Each time, in fact, it becomes harder to make a book of it at all;
instead of holding together more firmly, with every successive
reconstruction, its prodigious members seem always more disparate and
disorganized; they will not coalesce. A subject, one and whole and
irreducible--a novel cannot begin to take shape till it has this for
its support. It seems obvious; yet there is nothing more familiar to a
novel-reader of to-day than the difficulty of discovering what the
novel in his hand is about. What was the novelist's intention, in a
phrase? If it cannot be put into a phrase it is no subject for a
novel; and the size or the complexity of a subject is in no way
limited by that assertion. It may be the simplest anecdote or the most
elaborate concatenation of events, it may be a solitary figure or the
widest network of relationships; it is anyhow expressible in ten words
that reveal its unity.
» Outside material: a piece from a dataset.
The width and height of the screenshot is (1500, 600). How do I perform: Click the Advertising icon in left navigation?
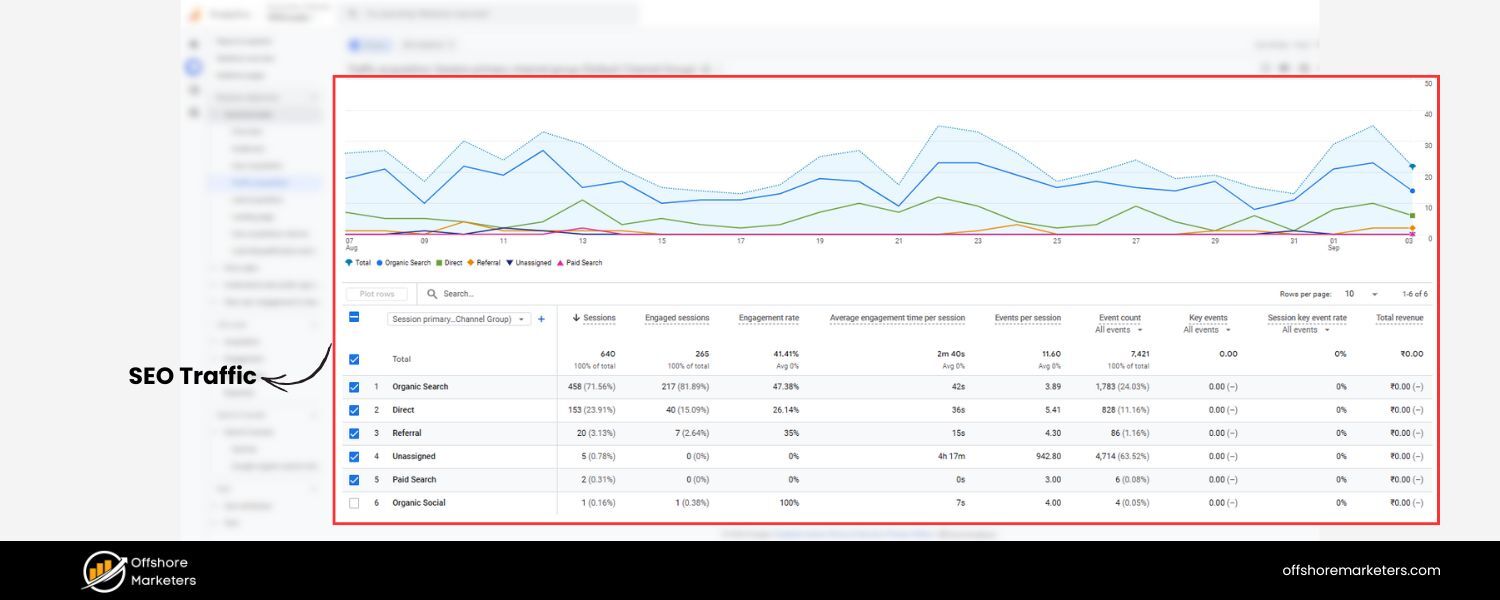(x=193, y=112)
The form of the book depends on it, and until
it is known there is nothing to be said of the form.


IV

But now suppose that Tolstoy had not been drawn aside from his first
story in the midst of it, suppose he had left the epic of his country
and "the historians" to be dealt with in another book, suppose that
the interpolated scenes of War and Peace, as we possess it, were to
disappear and to leave the subject entirely to the young heroes and
heroines--what shall we find to be the form of the book which is thus
disencumbered? I would try to think away from the novel all that is
not owned and dominated by these three brilliant households, Besukhov,
Bolkonsky, Rostov; there remains a long succession of scenes, in a
single and straightforward train of action.